**ASSIGNED TASK:** Task for the listing below: copy it out in full, exactly.

**RECORD SET:**
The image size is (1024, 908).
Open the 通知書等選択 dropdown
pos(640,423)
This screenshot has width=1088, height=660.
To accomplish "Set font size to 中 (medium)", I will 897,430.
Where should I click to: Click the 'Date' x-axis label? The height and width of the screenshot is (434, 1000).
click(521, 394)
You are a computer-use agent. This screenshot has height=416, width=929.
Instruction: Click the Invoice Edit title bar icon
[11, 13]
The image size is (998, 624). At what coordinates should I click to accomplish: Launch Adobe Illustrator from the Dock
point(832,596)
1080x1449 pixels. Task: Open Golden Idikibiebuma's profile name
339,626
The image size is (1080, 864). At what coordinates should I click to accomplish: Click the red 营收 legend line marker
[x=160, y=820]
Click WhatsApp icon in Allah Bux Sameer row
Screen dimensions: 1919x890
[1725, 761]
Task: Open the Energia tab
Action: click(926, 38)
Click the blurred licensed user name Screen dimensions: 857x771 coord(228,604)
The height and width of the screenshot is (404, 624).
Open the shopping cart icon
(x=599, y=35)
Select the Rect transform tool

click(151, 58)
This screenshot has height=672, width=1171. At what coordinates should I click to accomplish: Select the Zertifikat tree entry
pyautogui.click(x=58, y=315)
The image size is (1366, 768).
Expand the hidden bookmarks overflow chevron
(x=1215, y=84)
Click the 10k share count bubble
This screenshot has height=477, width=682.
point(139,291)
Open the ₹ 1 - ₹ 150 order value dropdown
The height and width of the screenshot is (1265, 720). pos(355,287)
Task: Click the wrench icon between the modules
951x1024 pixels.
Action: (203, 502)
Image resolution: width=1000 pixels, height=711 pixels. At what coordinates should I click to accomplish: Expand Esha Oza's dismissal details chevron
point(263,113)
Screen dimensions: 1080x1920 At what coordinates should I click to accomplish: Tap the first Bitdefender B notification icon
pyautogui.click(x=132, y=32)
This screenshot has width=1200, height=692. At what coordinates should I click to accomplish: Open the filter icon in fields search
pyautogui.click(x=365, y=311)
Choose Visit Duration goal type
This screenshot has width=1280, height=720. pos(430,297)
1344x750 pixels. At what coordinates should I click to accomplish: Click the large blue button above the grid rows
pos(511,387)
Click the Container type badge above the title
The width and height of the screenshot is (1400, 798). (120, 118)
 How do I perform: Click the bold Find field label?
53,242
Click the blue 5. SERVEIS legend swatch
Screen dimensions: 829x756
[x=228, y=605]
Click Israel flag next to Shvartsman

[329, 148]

**SOLUTION FOR THIS TASK:**
The image size is (1024, 908).
Open the 通知書等選択 dropdown
pos(640,423)
This screenshot has width=1088, height=660.
To accomplish "Set font size to 中 (medium)", I will 897,430.
Where should I click to: Click the 'Date' x-axis label? The height and width of the screenshot is (434, 1000).
click(521, 394)
You are a computer-use agent. This screenshot has height=416, width=929.
Instruction: Click the Invoice Edit title bar icon
[11, 13]
The image size is (998, 624). At what coordinates should I click to accomplish: Launch Adobe Illustrator from the Dock
point(832,596)
1080x1449 pixels. Task: Open Golden Idikibiebuma's profile name
339,626
The image size is (1080, 864). At what coordinates should I click to accomplish: Click the red 营收 legend line marker
[x=160, y=820]
Click WhatsApp icon in Allah Bux Sameer row
Screen dimensions: 1919x890
[1725, 761]
Task: Open the Energia tab
Action: click(926, 38)
Click the blurred licensed user name Screen dimensions: 857x771 coord(228,604)
The height and width of the screenshot is (404, 624).
Open the shopping cart icon
(x=599, y=35)
Select the Rect transform tool

click(151, 58)
This screenshot has height=672, width=1171. At what coordinates should I click to accomplish: Select the Zertifikat tree entry
pyautogui.click(x=58, y=315)
The image size is (1366, 768).
Expand the hidden bookmarks overflow chevron
(x=1215, y=84)
Click the 10k share count bubble
This screenshot has height=477, width=682.
point(139,291)
Open the ₹ 1 - ₹ 150 order value dropdown
The height and width of the screenshot is (1265, 720). pos(355,287)
Task: Click the wrench icon between the modules
951x1024 pixels.
Action: (203, 502)
Image resolution: width=1000 pixels, height=711 pixels. At what coordinates should I click to accomplish: Expand Esha Oza's dismissal details chevron
point(263,113)
Screen dimensions: 1080x1920 At what coordinates should I click to accomplish: Tap the first Bitdefender B notification icon
pyautogui.click(x=132, y=32)
This screenshot has width=1200, height=692. At what coordinates should I click to accomplish: Open the filter icon in fields search
pyautogui.click(x=365, y=311)
Choose Visit Duration goal type
This screenshot has width=1280, height=720. pos(430,297)
1344x750 pixels. At what coordinates should I click to accomplish: Click the large blue button above the grid rows
pos(511,387)
Click the Container type badge above the title
The width and height of the screenshot is (1400, 798). (120, 118)
 How do I perform: Click the bold Find field label?
53,242
Click the blue 5. SERVEIS legend swatch
Screen dimensions: 829x756
[x=228, y=605]
Click Israel flag next to Shvartsman

[329, 148]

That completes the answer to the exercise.